THIRUVANANTHAPURAM: Doctors have traditionally learned anatomy by studying photographs and illustrations and by memorizing thousands of bits of information as they cut cadavers.
Now, virtual human bodies developed by a team of doctors and software engineers in Kerala are going to replace cadavers at the southern state’s medical colleges.
According to Dr. Dinesh Arora, the National Rural Health Mission (Kerala) director, a committee of doctors has evaluated the proposal and it has been found a viable substitute. The Anatomy Society of India (ASI) has already endorsed the use of virtual cadavers in studies. “The proposal has been submitted to the Medical Council of India (MCI) and soon this will be used in the medical colleges of the state, if all goes well,” he said.
The brainchild of Dr. Jerome Kalister, a medical graduate who took to animation and industrial design, the “3D Indiana” is a digital cadaver with every organ, bone, muscle, nerve and blood vessel, sculpted by 15 graduates from the Alappuzha Medical College.
The fully navigable, three-dimensional virtual human body will also help surgeons perform robotic surgery on the brain, heart and liver by pinpointing the precise location of a nerve or an organ part.

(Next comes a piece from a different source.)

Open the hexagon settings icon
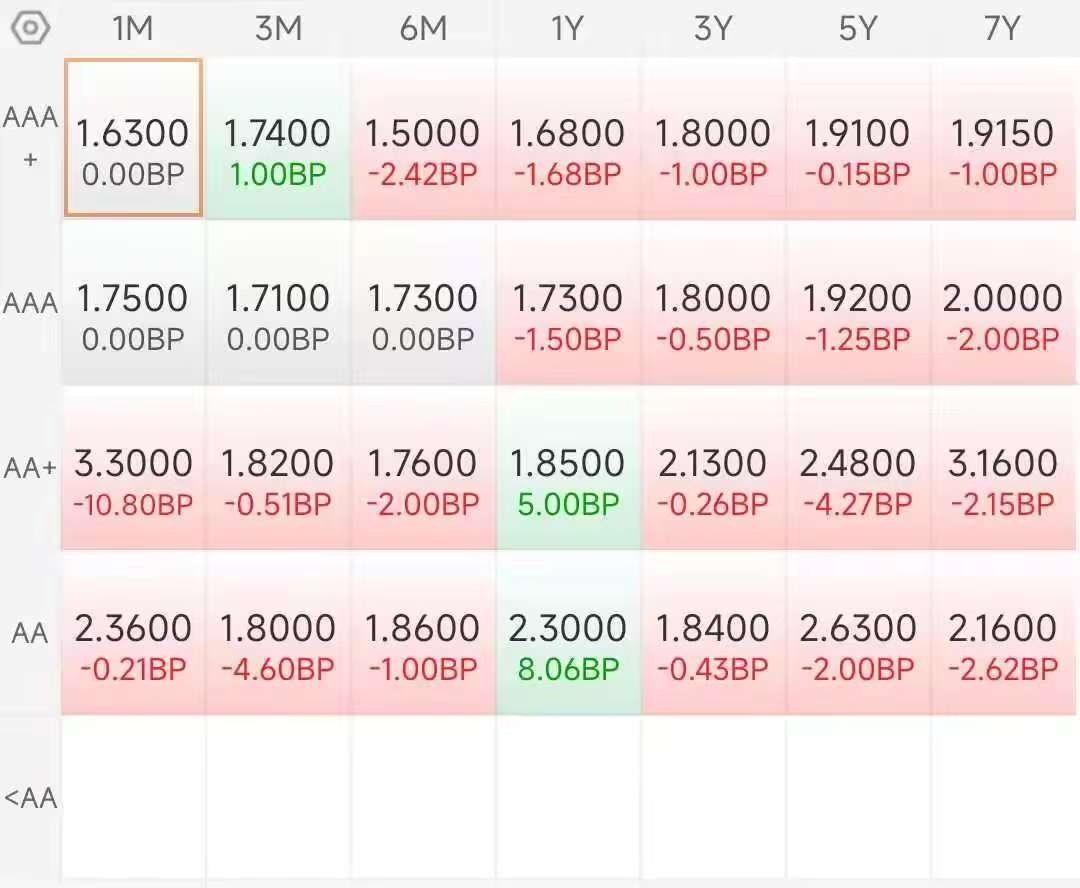Image resolution: width=1080 pixels, height=888 pixels. click(x=31, y=28)
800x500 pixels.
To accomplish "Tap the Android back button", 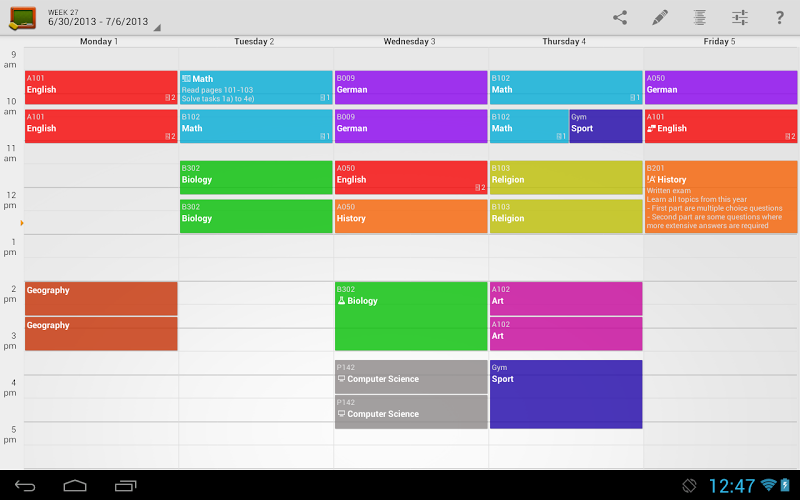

The authorities have asked Dr. Kalister in one of the state-run medical colleges on an experimental basis and at a very nominal cost. If the experiment is successful and if the MCI gives the nod, it would then be used in every medical college in the state.
The team has mapped out the entire human body during the three years of research in its true anatomical relations based on real time dissections, scans and textbooks in 500GB of visual data.
Researchers believe diseases can also be induced in the virtual body to try out new methods of treatment. Imaging techniques can also be used by doctors to explain precisely to patients what is wrong with their body or what will be done during surgery.
Under the traditional method of study, it is difficult to correlate the anatomical facts with information about how countless ailments afflict the body tissues being memorized. Under the new system, students can manipulate computers to depict the normal function of various body parts as well as to illustrate the effect of damage to the anatomy. You can also take printouts of the procedures.
They claim it is better than real cadavers, though they miss the feel of tissues. Moreover, cadavers are much in short supply in Kerala, especially for medical colleges in the private sector.
According to the creators of the “3D Indiana”, students, surgeons or even laymen can turn around the 3D-body, slice it from all directions and ‘enter and travel’ inside it to get three-dimensional images of everything inside the body. Students will be able to repeat the steps without destroying tissue.
They say “3D Indiana” is much more advanced than the ones used for teaching in foreign universities and the only thing it would lack is the “feel of a cadaver.” But the virtual body gives the surgeon views and access a cadaver cannot.
Since “3D Indiana” employs ‘volumetric anatomy’ to pinpoint an internal organ or a part, it is considered an ideal tool for robotic surgery. Volumetric analysis, which uses three intersecting axes, gives the exact position of a body part by mathematical calculation.
For instance, in the ear of the 3D body, surgeons can ‘isolate’ stapes, the smallest bone in the human body, and even stapedius, the smallest striated muscle measuring about one millimeter and view them from all directions.
Having finished the male “3D Indiana”, the group is now working on a similar female body. They have also applied for a patent. Many medical schools abroad are already experimenting with advanced computer-imaging techniques to create ‘electronic cadavers’ that the young medical students can ‘dissect’ rather than using real cadavers for their initial lessons.